Will modify resources:
  LaunchConfiguration/infrastructure-zone-a.dev.us-east-1.k8s.local
        UserData            
                                ...
                                  cloudConfig: null
                                  docker:
                                +   bridgeIP: 172.26.0.0/16
                                    ipMasq: false
                                    ipTables: false
                                    logDriver: json-file
                                    logLevel: warn
                                -   logOpt:
                                -   - max-size=10m
                                -   - max-file=5
                                    storage: overlay2,overlay,aufs
                                    version: 17.03.2
                                ...

...
...

This is showing me that by adding this option it is actually removing a few entries, the ones with the minus sign on the left of it:

-   logOpt:
-   - max-size=10m
-   - max-file=5

Yikes…I don’t think we want to remove entires.

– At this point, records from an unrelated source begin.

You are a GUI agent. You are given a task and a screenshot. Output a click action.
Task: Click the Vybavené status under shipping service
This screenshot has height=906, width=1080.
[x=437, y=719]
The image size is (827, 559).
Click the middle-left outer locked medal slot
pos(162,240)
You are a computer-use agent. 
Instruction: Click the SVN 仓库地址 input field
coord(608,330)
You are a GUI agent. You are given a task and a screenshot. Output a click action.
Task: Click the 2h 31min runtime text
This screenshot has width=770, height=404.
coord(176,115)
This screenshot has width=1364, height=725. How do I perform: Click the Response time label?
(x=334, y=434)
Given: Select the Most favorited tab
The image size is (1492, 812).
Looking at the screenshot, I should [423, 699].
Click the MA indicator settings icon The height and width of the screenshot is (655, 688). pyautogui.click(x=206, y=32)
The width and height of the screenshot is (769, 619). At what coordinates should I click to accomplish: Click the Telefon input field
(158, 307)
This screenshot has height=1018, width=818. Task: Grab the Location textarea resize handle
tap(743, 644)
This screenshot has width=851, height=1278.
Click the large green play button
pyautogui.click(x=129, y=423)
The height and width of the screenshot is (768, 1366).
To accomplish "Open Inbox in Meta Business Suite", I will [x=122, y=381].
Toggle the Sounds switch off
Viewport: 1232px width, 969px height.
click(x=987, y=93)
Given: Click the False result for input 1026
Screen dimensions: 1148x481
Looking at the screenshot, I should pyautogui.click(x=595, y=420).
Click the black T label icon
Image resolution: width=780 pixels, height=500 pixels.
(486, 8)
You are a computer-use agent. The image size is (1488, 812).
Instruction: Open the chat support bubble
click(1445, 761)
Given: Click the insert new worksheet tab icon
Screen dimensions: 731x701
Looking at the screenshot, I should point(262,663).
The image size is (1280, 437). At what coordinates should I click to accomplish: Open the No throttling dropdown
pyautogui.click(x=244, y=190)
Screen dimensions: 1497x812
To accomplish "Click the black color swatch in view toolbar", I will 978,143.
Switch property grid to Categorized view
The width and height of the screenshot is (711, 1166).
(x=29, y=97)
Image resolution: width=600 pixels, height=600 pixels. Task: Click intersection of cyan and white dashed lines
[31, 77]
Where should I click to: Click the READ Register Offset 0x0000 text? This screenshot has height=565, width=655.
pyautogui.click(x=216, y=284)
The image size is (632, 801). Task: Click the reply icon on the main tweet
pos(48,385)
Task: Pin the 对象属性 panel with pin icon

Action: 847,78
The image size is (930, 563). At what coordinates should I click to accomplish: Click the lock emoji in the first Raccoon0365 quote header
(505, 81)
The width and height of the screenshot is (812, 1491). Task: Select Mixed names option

So we updated the config to include those:

docker:
  bridgeIP: 172.26.0.0/16
  logDriver: json-file
  logOpt:
  - max-size=10m
  - max-file=5

Then ran kops cluster update my-cluster again:

...
...
LaunchConfiguration/on-demand-zone-a.dev.us-east-1.k8s.local
      UserData            
                              ...
                                cloudConfig: null
                                docker:
                              +   bridgeIP: 172.26.0.0/16
                                  ipMasq: false
                                  ipTables: false
                              ...
...
...                            

Which gave us one change, which is adding the bridgeIP param.

I find this awesome! It is very expressive on what config is changing and it displays it to my output in a clear and concise manor.